Ponsonby and coworkers in 2003 published the results of a prospective study on a birth cohort of infants in Tasmania.114 Parental report of bedding data at 1 month of age was available for 863 infants (of 6378 children) who were participating in a seven year follow up survey. Synthetic bedding included synthetic overlying quilts or synthetic pillows which included foam, sponge, tontine, polyester, and Dacron. One outcome measure was frequency of wheeze defined as more than 12 episodes in the past year. Synthetic pillow use at 1 month of age was associated with frequent wheeze at 7 years of age (adjusted relative risk (aRR) = 2.5, 95% CI 1.2 to 5.5) independent of later childhood exposure to synthetic bedding. In addition, current synthetic pillow and quilt use was associated with frequent wheeze (aRR = 6.4, 95% CI 1.2 to 35). Among children with asthma, the age of onset was earlier if synthetic bedding was used in infancy. Although this study was well designed and the associations between synthetic bedding and wheeze were consistent and strong, it is difficult to determine the potential role, if any, of phthalates emitted from the synthetic bedding. There are many other potential explanations for the observed associations because synthetic bedding may lead to increased exposure to house dust mite, volatile organic compounds, and reduced exposure to endotoxin, all potential risk factors for childhood asthma and wheeze.
Hoppin and coworkers in 2004 explored the association between urinary levels of phthalate monoesters and pulmonary function parameters (forced vital capacity (FVC), forced expiratory volume in 1 second (FEV1), peak expiratory flow (PEF), and maximum mid-expiratory flow (MMEF)) among 240 adults from NHANES III call-back cohort.116 After controlling for race, age, height, body mass index, smoking history, and current smoking, there was an association between MBP urinary levels and three measures of pulmonary function (FVC, FEV1, PEF) in males but not females. Among men there were large decrements in lung function; for an IQR change (25th to 75th centile) in urinary MBP levels, FEV1 decreased 112 ml (SE = 51, p = 0.04), FVC decreased 131 ml (SE = 63, p = 0.04), and PEF decreased 367 ml (SE = 181, p = 0.05).

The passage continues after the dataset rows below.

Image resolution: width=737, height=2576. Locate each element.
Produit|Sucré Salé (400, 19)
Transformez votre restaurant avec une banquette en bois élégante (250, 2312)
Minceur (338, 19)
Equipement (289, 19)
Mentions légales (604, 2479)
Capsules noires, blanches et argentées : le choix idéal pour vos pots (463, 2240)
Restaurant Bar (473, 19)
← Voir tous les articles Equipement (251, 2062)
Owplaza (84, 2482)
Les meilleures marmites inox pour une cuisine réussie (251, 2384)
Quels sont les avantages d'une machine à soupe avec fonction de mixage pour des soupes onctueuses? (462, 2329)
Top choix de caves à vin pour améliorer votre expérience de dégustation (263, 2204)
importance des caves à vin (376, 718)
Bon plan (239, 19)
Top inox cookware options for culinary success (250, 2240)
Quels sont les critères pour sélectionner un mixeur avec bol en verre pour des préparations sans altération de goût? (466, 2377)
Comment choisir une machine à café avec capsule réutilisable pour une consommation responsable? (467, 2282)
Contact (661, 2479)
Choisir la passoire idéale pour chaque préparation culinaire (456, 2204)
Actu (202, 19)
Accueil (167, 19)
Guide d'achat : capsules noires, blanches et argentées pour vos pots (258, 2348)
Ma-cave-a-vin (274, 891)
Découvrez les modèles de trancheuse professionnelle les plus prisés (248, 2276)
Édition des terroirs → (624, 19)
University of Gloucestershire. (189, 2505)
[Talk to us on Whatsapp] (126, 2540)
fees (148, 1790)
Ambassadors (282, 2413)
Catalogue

MEP was associated with lower FVC and FEV1 in men. MEHP was not associated with any of the lung function measures. In analyses limited to non-smoking men, point estimates remained essentially unchanged. Among non-smoking women, MEHP was positively associated with FEV1 and MMEF. In this cross-sectional study, it is unclear why associations were only found in men and why MEHP, a metabolite of DEHP which is found in PVC plastics and implicated in the studies on residential use of PVC plastic interior materials,111–113 was not associated with lung function decrements. Because the Hoppin et al study was cross-sectional it was also not possible to determine whether the decrements in lung function were associated with long term phthalate exposure or associated with recent exposure and thus represent short term decrements that may be reversible. However, despite these uncertainties, the study had several strengths including objective measures of lung function and the use of biological measures of phthalate exposure.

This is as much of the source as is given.